Sorry for the inconvenience. After trying the scenario again from the tutorial doc, it seems the document has not been updated for the latest versions. I will try to summarize what things need to be done differently.

  1. Run loxilb with a cloudcidrblock subnet which is not currently used in the VPC. For example use 124.124.124.0/24 CIDR :

    sudo docker run -u root --cap-add SYS_ADMIN \
    --restart unless-stopped \
    --net=host \
    --privileged \
    -dit \
    -v /dev/log:/dev/log -e AWS_REGION=ap-northeast-2 \
    --name loxilb \
    ghcr.io/loxilb-io/loxilb:latest \
    --cloud=aws --cloudcidrblock=124.124.124.0/24

    Please note that image to be used is ghcr.io/loxilb-io/loxilb:latest . "aws-support" labeled image has been discontinued.

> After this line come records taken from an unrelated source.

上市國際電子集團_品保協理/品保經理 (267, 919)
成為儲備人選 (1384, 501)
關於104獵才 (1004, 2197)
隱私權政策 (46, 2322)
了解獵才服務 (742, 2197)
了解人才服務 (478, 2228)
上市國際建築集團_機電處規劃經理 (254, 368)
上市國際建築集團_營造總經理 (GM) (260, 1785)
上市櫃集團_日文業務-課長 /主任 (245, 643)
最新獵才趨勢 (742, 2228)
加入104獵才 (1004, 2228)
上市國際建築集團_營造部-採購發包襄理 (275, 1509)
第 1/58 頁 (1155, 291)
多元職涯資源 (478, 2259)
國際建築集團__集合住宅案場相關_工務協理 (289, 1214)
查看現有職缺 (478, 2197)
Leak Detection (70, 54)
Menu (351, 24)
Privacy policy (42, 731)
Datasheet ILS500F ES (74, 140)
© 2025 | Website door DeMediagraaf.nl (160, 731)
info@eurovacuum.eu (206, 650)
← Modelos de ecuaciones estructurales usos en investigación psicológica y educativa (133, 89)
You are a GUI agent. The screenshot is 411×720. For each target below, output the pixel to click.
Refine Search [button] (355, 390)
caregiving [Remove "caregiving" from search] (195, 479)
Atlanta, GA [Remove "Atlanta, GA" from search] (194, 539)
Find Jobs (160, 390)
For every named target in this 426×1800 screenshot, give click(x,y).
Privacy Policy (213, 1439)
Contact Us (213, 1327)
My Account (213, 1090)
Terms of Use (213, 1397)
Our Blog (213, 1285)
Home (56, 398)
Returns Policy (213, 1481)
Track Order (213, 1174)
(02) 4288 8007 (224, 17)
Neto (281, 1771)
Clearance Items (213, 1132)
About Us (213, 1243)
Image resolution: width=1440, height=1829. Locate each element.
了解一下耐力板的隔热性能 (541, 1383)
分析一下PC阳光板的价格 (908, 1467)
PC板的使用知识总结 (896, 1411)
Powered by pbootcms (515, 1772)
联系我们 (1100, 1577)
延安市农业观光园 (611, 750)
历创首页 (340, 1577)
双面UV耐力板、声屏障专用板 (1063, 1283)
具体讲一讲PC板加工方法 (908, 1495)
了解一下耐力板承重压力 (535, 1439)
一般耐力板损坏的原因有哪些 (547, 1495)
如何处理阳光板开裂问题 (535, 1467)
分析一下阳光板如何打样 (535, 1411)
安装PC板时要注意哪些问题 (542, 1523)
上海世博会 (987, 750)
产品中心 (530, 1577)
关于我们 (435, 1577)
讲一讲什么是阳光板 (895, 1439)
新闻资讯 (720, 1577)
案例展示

  2. Change kube-loxilb.yaml to have a private CIDR VIP of the above CIDR subnet:

    - --externalCIDR=13.208.X.X/32
    - --privateCIDR==124.124.124.250/32
    - --setRoles=0.0.0.0
  1. Additionally, please edit security in EKS nodes to allow traffic from this CIDR subnet because loxilb will use this subnet to send traffic to eks nodes in "fullnat" mode.
agixio commented 1 month ago

@TrekkieCoder Thank you. No problem at all regarding the documentation being slightly out of date; I completely understand. I'm happy to help a bit to update it to make it accessible to everyone. I followed your file configuration exactly as provided, but it didn’t work. I then tried various mixing your with the arguments from the documentation, but still unable to mount the Elastic IP. I don't know where i messed.

Screenshot 2024-09-30 at 23 32 20 Screenshot 2024-09-30 at 23 34 08 Screenshot 2024-09-30 at 23 38 46

Log trace link: https://docs.google.com/document/d/1ZFliJHdDZ3ruM30V6TxiICTCBxl1HsECS6B3hcVlZCg/edit?usp=sharing

TrekkieCoder commented 1 month ago

Hi @agixio ,

Your log trace file cant be opened since it asks for permissions.

https://docs.google.com/document/d/1ZFliJHdDZ3ruM30V6TxiICTCBxl1HsECS6B3hcVlZCg/edit?usp=sharing

agixio commented 1 month ago

My bad: https://docs.google.com/document/d/18xf9R6WpDWyzmxnzM_sOny9gP2S-hwOpIkPgPahYkN4/edit?usp=sharing

TrekkieCoder commented 1 month ago

My bad: https://docs.google.com/document/d/18xf9R6WpDWyzmxnzM_sOny9gP2S-hwOpIkPgPahYkN4/edit?usp=sharing

Double checked the logs. But there are no logs related to service creation ?

agixio commented 1 month ago

@TrekkieCoder: My service don't work but sorry i sent u the old log with the deprecated docker image, i updated everything with all pictures :

https://docs.google.com/document/d/1MEkQzmVEvkiOgLSS6OnqyAVaZLnNgrl2-I8q6KDTipg/edit?usp=sharing

TrekkieCoder commented 3 weeks ago

I am closing this since this issue has been resolved via discussion in loxilb slack channel.